Por suerte para mi madre, y seguramente también para mí, la cosa se fue recomponiendo poco a poco en mi infancia, en mi adolescencia y, sobre todo, en mi primera juventud, en donde me esforzaba cada día por dar a los demás una imagen lo más pétrea y presumiblemente masculina posible. Baste decirles que a nivel indumentario iba vestido casi siempre como un verdadero cowboy de Ohio o de Arkansas. Además, normalmente llevaba barba de dos días, no me quejaba por nada y era muy poco hablador. En cierto modo, en aquella época sólo me faltaban las espuelas, el sombrero, el tabaco de mascar y el caballo para ser casi como Gary Cooper.

Yo creía que así acabaría conquistando finalmente a alguna compañera del trabajo o de la universidad, por ese toque algo misterioso y rudo con el que me adornaba, pero cuando el amor llegó por vez primera a mi vida, ya en la treintena, lo hizo por un camino del todo inesperado.

«Usted es como un pequeño colibrí», me solía repetir mi primera novia, Malén, una excelente persona con la que casi siempre nos tratábamos de usted, no sé ahora muy bien por qué. Nunca le llegué a preguntar por qué me veía como a un colibrí, pues cuando nos conocimos yo medía 1,80 metros y pesaba 75 kilos, pero tal vez se lo acabe preguntando finalmente algún día. Sea como sea, aquella imagen del colibrí me resultaba muy curiosa y tierna, y también me gustaba bastante, la verdad.

Con el paso de los años, otras personas también muy queridas me fueron comparando de manera sucesiva no con Jason Statham o con Gerard Butler, como hubiera sido mi deseo, sino con un duendecillo –por mi columna literaria 'Los duendes de la ciudad'–, una ardilla, un koala, un personaje de las tiras cómicas de Charlie Brown –el desamparado Linus con su manta– un búho o un osito de peluche.

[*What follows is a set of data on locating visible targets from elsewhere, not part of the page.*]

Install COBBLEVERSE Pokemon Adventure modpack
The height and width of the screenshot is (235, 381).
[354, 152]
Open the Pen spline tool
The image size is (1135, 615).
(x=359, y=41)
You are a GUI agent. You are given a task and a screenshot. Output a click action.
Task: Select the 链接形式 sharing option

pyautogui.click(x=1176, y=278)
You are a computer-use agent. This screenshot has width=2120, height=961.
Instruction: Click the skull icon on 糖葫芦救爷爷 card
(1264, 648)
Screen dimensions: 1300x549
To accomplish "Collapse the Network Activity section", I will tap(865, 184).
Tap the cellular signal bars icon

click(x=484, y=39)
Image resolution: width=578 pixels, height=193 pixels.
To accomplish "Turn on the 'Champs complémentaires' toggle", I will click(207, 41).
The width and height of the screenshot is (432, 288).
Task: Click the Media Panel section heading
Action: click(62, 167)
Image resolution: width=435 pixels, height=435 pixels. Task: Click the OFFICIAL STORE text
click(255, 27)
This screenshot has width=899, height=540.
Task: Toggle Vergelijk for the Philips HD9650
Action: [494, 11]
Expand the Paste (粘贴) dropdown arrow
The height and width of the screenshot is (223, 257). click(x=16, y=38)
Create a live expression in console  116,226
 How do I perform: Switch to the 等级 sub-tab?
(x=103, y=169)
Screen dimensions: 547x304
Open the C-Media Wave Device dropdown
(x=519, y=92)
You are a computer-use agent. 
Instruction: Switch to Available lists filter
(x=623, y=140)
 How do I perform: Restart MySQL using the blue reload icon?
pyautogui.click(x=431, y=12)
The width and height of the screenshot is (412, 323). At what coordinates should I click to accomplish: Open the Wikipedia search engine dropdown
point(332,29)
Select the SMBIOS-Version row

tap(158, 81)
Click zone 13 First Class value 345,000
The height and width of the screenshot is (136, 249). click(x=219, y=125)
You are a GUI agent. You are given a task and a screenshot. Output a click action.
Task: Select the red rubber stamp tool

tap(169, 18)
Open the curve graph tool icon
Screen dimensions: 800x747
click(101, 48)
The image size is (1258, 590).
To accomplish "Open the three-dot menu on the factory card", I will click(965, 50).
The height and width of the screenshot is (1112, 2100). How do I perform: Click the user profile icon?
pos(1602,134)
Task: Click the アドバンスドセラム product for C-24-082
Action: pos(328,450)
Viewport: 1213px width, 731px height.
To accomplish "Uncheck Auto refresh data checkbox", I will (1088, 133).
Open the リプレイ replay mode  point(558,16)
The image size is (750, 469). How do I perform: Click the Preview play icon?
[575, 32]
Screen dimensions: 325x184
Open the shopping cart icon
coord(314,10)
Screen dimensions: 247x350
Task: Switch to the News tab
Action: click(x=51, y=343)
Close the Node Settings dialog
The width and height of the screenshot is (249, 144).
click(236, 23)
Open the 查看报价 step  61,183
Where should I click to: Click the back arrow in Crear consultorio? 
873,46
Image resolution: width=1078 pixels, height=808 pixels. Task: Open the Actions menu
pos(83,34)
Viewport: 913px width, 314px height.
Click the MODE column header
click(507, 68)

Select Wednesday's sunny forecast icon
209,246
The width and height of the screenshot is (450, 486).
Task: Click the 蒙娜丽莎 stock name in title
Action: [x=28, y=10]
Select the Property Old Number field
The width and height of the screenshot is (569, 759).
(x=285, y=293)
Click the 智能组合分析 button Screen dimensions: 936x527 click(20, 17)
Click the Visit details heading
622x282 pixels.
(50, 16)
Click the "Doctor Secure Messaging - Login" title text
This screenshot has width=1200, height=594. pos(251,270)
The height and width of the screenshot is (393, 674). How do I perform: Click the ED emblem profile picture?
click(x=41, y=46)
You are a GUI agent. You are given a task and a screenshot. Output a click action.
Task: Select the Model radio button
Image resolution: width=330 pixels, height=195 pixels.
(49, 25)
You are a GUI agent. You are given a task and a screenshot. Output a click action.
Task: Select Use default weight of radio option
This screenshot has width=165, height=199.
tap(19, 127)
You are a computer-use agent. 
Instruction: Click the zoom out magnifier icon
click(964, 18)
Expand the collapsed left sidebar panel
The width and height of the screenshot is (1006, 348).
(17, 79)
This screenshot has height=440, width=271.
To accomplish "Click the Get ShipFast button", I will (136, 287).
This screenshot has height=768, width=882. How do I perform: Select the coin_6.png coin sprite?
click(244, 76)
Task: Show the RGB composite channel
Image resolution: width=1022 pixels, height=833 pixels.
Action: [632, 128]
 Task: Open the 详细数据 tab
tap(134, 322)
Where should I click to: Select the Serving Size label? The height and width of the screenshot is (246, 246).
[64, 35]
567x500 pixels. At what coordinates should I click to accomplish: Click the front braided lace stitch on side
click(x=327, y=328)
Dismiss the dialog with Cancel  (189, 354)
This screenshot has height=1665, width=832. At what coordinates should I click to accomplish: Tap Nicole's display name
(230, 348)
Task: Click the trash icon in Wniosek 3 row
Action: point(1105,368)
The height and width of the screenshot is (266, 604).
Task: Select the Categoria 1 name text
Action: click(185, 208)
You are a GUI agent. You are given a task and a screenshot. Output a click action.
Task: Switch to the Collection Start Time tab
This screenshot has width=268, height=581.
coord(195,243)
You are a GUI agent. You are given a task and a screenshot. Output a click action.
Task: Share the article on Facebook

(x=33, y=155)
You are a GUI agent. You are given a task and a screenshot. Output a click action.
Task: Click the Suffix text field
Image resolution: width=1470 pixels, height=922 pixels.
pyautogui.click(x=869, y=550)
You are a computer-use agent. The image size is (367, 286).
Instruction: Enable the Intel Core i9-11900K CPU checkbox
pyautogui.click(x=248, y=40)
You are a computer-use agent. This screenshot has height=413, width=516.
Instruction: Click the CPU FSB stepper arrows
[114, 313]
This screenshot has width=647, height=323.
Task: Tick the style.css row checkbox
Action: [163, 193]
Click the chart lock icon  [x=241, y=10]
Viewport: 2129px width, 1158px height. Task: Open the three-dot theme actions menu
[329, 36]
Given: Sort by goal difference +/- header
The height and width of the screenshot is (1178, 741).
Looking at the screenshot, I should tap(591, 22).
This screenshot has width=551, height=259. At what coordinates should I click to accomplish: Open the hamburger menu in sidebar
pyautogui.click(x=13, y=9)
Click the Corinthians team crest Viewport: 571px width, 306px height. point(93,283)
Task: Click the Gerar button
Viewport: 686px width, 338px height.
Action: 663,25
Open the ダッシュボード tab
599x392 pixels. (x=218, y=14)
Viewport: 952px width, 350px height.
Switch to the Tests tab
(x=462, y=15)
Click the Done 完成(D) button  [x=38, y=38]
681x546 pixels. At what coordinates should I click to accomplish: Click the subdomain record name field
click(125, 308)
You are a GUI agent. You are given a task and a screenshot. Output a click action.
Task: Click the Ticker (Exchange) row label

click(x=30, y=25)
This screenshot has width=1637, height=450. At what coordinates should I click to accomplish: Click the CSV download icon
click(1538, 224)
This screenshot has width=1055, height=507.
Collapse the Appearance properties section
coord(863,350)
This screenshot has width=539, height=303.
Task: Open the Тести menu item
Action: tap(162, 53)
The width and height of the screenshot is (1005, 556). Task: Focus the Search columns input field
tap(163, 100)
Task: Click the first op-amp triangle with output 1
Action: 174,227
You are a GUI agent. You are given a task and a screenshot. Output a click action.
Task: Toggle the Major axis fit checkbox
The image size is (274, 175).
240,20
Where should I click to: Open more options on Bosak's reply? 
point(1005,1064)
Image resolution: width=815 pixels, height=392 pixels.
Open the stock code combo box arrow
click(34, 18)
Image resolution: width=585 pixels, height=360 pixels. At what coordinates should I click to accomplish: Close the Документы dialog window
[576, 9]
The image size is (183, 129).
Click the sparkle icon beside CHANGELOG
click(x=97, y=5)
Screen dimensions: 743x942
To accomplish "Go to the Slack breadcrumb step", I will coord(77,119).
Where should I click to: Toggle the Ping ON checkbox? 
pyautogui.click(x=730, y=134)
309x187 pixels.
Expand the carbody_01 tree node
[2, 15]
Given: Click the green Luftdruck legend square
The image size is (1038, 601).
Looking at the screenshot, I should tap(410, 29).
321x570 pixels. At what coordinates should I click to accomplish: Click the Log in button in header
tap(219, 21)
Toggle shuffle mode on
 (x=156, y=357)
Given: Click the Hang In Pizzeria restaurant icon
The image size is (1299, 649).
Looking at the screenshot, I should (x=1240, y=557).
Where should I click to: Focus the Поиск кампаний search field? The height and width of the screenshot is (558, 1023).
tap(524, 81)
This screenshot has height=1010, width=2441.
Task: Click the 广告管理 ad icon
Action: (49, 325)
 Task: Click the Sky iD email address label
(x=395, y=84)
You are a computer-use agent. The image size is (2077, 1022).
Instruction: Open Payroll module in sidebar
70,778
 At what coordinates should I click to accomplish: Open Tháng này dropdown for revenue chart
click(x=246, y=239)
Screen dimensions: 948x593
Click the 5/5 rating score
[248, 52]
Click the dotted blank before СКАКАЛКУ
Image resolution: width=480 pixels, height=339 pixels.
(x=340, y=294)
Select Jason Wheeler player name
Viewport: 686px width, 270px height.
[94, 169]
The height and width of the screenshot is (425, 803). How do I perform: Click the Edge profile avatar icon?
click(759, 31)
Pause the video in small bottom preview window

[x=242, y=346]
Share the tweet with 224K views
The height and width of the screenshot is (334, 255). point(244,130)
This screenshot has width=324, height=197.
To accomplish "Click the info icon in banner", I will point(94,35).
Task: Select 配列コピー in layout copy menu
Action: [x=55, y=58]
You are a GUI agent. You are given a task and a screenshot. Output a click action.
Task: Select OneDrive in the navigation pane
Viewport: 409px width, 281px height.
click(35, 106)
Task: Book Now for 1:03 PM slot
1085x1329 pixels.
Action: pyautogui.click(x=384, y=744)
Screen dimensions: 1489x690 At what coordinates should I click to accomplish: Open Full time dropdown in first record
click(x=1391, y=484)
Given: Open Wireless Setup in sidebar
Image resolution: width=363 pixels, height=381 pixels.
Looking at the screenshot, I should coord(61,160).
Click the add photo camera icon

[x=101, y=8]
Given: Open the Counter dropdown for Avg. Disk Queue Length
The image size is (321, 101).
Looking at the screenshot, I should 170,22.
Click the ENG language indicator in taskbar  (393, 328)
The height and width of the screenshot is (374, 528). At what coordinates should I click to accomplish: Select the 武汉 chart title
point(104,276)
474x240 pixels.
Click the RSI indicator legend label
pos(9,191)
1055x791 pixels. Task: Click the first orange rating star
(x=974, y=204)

Teniendo en cuenta todos esos precedentes y que hoy tengo ya sesenta y un años de edad, lo de llegar a ser algún día un tipo duro quizás no sea ya nunca posible para mí. Pero al menos me quedará siempre el consuelo de que en el pasado me compararon, respetuosa y cariñosamente, con un bondadoso duende urbano, un melancólico personaje de cómic o un pequeño, frágil y muy enamorado colibrí.